System Prompt Leakage Vulnerability in LLM
Description
In LLM-based systems, developers use system prompts to guide model behavior according to application requirements. These prompts often define how the LLM should respond to users and what boundaries it should respect during interactions.
System Prompt Leakage occurs when system-level instructions, sometimes containing sensitive data or decision logic, are exposed to end users or attackers. While system prompts are not meant to be secret, they should never include confidential data such as credentials, connection strings, or internal role structures. If exposed, attackers can extract valuable information, reverse-engineer guardrails, or launch further attacks such as prompt injection or privilege escalation.

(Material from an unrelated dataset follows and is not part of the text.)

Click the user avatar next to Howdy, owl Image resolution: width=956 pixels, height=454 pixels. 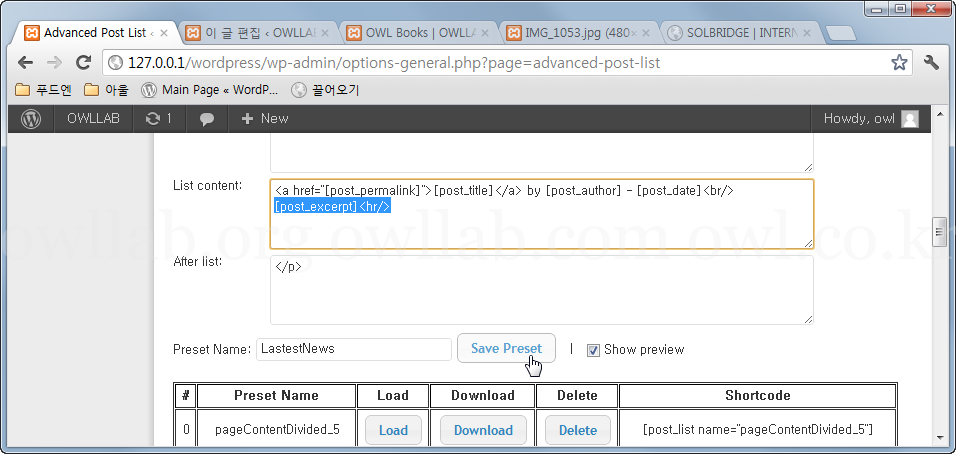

The real risk is not the prompt’s wording itself, but the underlying security lapses it reveals, such as improper separation of duties or reliance on LLMs to enforce critical controls.
Impact
System Prompt Leakage can expose sensitive details about how an application functions, including internal logic, access controls, or even credentials. This can lead to unauthorized access, changes in behavior, or ways to get around established restrictions. Attackers may use this information to craft more effective prompt injections, escalate privileges, or bypass security controls entirely.
How serious the impact is depends on what gets revealed and how much the application relies on the LLM and its system prompt to enforce security rules.
Scenarios
A customer support chatbot uses an LLM backed by agent-based workflows. The system prompt contains internal logic like:
Users with tier ID GOLD_42A are routed to agent:PremiumHandler. Others use agent:StandardHandler.
An attacker uses prompt injection to reveal the system prompt, gaining access to internal user tiers, agent names, and response formats. They exploit this to impersonate high-tier users or manipulate agent routing, leading to privilege escalation or unauthorized service access.
In another case, a system prompt contains an API key used by the LLM to connect to a third-party service. Once the prompt is exposed, the key is stolen and used by the attacker to access services outside the intended scope.
These examples demonstrate how system prompt leakage can compromise confidentiality and lead to downstream exploitation.
Prevention
-
Separate sensitive data from system prompts: Never embed sensitive information (e.g., credentials, database names, or permission structures) within the system prompt. Such data should be stored and accessed securely by other components of the application.
-
Avoid reliance on system prompts for strict behavior control: Don’t depend on system prompts alone to enforce critical behaviors or restrictions. Use external systems to handle security-sensitive checks such as content moderation, access validation, or rate limits.
-
Implement guardrails: Establish guardrails and enforcement layers outside the LLM to monitor and control its behavior. These may include middleware checks, output validation, or response filtering based on application logic.
-
Ensure security controls are enforced independently from the LLM: Don’t rely on the LLM to enforce authentication, authorization, or role-based access. Handle those controls in separate, auditable systems instead. Use distinct agents with only the permissions they need for each task category.
-
Logging and monitoring - Continuously monitor the behavior of the LLM and its system prompt interactions. Logging prompt exposures and reviewing model outputs can help detect security violations and suspicious access patterns.
-
Rate-limiting - Apply rate limits to reduce the likelihood of system prompt probing or enumeration attacks. Slowing repeated access attempts provides time to detect and mitigate leakage attempts before they cause significant damage.